* Set task 1: Duplicate the passage of the racquetball championship text starting at "Bolivians Valeria Centellas" and ending at "the medal round.".

* Source excerpt:
- Host: CRC San José, Costa Rica
- Dates: August 10-18
- Gold: BOL Valeria Centellas & Yasmine Sabja
- Silver: MEX Alexandra Herrera & Montserrat Mejia
- Bronze: GTM María Rene Rodríguez & Gabriela Martinez Colombia Cristina Amaya & Adriana Riveros

= 2018 Racquetball World Championships – Women's doubles =

XIX Racquetball World Championships - Costa Rica 2018 -
| Host | CRC San José, Costa Rica |
| Dates | August 10-18 |
Men's singles
Women's singles
Men's doubles
Women's doubles
| Gold | BOL Valeria Centellas & Yasmine Sabja |
| Silver | MEX Alexandra Herrera & Montserrat Mejia |
| Bronze | GTM María Rene Rodríguez & Gabriela Martinez Cristina Amaya & Adriana Riveros |

The International Racquetball Federation's 19th Racquetball World Championships are being held in San José, Costa Rica from August 10 to 18. This is the first time Worlds have been Costa Rica, and the first time a Central American country has hosted the event.

Bolivians Valeria Centellas and Yasmine Sabja won the Women’s Doubles World Championship for the first time in their careers, and their win was the first for South American women at Worlds. They defeated the Mexican team of Alexandra Herrera and Montsserrat Mejia in the final in three games, including fighting off a match point in game two, winning 8–15, 15–14, 11–2. Centellas and Sabja beat the Guatemala team of Maria Rene Rodriguez and Gabriela Martinez in the semi-finals by injury default, as Martinez hurt her left arm in the second game, and while they finished that game, they couldn't complete the match. Herrera and Mejia defeated Colombians Cristina Amaya and Adriana Riveros in the other semi.

==Tournament format==
The 2018 World Championships was a two-stage competition. There was an initial group stage played as a round robin with the results used to seed teams for the medal round.

* Provided information:
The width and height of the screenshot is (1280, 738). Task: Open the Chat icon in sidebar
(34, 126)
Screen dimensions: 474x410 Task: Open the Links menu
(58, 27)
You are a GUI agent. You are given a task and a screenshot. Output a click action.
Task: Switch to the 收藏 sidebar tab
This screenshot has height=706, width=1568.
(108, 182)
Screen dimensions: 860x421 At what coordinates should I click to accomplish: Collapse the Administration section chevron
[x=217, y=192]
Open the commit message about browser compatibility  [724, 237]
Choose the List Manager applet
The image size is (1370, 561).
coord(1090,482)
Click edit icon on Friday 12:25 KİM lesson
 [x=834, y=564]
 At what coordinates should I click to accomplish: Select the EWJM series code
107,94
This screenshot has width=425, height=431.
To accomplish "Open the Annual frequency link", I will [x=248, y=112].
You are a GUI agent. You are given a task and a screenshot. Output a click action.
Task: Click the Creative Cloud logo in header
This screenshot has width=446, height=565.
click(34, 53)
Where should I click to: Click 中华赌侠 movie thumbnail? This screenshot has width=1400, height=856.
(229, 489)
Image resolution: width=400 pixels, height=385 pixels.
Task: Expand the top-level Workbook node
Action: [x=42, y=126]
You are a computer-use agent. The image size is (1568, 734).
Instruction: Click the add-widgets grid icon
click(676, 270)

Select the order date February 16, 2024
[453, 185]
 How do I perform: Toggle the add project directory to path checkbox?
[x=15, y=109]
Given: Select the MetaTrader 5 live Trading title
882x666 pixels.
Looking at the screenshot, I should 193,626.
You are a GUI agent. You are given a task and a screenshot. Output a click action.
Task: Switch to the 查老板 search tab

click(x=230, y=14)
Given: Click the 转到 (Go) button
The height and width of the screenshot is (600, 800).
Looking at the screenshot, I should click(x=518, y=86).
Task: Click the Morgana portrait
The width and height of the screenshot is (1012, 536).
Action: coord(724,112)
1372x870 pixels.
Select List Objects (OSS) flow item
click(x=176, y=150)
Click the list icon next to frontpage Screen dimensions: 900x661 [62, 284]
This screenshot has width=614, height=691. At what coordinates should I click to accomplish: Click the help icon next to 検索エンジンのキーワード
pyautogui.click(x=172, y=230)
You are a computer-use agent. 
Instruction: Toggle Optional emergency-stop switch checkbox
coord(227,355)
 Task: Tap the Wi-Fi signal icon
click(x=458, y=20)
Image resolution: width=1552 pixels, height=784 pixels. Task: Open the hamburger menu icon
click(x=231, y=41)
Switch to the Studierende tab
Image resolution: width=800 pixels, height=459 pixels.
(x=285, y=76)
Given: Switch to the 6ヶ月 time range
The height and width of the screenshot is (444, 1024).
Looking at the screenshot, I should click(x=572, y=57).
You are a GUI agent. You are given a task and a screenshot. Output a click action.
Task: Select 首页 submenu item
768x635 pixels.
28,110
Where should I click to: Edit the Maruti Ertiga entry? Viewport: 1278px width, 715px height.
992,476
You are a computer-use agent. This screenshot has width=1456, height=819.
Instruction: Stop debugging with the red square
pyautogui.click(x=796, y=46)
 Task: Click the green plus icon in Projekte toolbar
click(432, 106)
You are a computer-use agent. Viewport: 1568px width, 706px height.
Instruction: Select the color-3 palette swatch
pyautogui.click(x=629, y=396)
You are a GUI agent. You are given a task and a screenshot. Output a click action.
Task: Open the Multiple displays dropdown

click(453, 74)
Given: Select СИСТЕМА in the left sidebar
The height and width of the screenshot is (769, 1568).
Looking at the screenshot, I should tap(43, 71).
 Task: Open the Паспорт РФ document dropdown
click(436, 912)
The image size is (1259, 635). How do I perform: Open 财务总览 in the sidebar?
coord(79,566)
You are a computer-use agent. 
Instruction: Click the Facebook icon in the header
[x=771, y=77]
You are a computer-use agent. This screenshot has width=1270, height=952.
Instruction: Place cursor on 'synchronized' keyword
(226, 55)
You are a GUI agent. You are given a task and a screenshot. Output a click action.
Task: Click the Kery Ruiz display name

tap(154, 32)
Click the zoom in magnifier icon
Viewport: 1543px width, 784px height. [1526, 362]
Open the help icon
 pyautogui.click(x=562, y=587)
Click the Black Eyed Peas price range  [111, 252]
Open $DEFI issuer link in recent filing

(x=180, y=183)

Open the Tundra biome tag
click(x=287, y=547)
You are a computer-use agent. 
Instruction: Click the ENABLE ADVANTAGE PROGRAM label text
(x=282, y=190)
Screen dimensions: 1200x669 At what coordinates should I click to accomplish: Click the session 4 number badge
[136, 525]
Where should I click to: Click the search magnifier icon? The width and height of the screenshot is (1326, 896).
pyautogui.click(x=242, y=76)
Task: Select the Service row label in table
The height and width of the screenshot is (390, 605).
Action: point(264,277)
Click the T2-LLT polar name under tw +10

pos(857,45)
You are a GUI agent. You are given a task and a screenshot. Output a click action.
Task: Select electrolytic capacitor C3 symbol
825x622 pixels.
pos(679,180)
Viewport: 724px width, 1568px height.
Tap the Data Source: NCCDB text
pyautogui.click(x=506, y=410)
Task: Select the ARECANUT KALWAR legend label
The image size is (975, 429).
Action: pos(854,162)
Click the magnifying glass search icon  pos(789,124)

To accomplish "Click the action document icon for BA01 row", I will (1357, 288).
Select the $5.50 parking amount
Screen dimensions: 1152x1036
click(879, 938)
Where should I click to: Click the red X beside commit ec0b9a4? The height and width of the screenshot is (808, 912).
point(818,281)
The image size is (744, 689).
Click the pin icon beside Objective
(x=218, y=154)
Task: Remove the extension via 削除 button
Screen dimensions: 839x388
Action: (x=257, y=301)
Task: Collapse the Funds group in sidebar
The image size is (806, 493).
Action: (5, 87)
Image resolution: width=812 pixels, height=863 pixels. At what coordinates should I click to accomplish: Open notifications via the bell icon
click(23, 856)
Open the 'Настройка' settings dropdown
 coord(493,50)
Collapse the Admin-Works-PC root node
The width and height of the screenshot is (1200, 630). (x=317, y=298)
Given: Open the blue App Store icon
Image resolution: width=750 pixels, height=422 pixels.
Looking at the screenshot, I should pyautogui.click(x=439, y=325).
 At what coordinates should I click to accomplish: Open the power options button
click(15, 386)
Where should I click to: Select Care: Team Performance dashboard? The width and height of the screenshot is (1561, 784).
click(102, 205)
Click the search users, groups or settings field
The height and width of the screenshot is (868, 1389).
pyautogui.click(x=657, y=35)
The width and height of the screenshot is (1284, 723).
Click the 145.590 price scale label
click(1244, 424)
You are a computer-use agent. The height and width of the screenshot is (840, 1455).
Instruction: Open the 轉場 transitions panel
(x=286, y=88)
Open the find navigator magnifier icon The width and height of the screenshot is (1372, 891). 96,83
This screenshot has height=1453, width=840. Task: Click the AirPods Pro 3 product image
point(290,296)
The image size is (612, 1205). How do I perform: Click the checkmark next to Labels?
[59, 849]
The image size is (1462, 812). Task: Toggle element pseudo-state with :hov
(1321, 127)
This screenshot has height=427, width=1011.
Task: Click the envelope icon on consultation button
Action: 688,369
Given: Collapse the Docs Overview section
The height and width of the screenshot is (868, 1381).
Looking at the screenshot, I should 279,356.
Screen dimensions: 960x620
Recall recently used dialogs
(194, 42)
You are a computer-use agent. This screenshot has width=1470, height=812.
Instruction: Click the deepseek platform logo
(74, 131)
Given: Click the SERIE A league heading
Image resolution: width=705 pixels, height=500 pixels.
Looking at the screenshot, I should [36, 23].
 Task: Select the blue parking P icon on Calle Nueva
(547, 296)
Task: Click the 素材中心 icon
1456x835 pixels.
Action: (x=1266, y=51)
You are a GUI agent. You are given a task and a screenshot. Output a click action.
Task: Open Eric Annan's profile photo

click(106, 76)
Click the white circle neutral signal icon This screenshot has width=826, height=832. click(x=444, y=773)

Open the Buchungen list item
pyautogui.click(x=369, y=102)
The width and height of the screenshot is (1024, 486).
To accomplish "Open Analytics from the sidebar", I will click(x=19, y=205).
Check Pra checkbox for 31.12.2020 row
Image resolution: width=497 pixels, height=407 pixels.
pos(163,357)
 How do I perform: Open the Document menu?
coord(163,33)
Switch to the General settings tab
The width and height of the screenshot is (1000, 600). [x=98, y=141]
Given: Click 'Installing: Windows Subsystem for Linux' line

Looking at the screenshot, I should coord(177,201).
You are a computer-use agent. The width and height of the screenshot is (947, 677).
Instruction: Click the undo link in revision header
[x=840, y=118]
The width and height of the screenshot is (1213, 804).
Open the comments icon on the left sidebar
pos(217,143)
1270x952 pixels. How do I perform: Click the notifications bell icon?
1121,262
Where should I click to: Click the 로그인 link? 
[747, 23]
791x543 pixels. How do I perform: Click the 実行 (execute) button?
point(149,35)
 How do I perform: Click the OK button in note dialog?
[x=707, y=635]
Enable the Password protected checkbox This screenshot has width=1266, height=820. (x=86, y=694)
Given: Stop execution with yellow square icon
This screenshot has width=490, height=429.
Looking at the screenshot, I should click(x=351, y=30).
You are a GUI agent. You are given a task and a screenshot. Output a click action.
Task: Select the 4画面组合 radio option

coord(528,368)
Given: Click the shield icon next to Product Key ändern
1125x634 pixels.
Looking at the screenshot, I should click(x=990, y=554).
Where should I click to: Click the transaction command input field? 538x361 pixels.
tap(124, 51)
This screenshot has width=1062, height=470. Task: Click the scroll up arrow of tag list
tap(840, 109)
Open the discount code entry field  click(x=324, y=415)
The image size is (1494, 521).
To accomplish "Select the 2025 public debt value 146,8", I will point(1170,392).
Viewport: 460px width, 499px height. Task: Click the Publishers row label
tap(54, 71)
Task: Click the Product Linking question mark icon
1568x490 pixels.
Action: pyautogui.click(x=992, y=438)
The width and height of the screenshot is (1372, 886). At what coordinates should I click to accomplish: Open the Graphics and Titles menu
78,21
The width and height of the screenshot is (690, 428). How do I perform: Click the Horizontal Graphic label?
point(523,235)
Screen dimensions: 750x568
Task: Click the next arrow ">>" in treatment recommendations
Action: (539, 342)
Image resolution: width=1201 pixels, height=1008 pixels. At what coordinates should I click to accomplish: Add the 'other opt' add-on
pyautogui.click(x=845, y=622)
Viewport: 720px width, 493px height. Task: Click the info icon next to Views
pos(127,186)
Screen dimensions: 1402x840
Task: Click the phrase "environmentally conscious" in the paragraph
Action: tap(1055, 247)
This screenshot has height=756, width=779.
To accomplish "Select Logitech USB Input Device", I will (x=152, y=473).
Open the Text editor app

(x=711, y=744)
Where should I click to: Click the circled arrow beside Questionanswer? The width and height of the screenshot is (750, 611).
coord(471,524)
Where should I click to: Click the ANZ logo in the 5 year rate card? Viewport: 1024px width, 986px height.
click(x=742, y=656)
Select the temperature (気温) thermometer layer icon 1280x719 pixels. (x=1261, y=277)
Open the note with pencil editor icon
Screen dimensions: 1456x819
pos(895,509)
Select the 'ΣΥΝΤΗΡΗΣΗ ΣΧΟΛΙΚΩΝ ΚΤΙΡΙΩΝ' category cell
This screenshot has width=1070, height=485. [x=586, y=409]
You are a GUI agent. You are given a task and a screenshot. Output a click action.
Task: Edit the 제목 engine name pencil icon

* Set task 2: In the records, revise the lines starting at the one that contains "Where should I click to: Click the ANZ" and ending at the one that contains "pos(895,509)", replacing "logo" with "emblem" and leaving everything else unchanged. Give only those lines.

* Output 1:
Bolivians Valeria Centellas and Yasmine Sabja won the Women’s Doubles World Championship for the first time in their careers, and their win was the first for South American women at Worlds. They defeated the Mexican team of Alexandra Herrera and Montsserrat Mejia in the final in three games, including fighting off a match point in game two, winning 8–15, 15–14, 11–2. Centellas and Sabja beat the Guatemala team of Maria Rene Rodriguez and Gabriela Martinez in the semi-finals by injury default, as Martinez hurt her left arm in the second game, and while they finished that game, they couldn't complete the match. Herrera and Mejia defeated Colombians Cristina Amaya and Adriana Riveros in the other semi.

==Tournament format==
The 2018 World Championships was a two-stage competition. There was an initial group stage played as a round robin with the results used to seed teams for the medal round.

* Output 2:
Where should I click to: Click the ANZ emblem in the 5 year rate card? Viewport: 1024px width, 986px height.
click(x=742, y=656)
Select the temperature (気温) thermometer layer icon 1280x719 pixels. (x=1261, y=277)
Open the note with pencil editor icon
Screen dimensions: 1456x819
pos(895,509)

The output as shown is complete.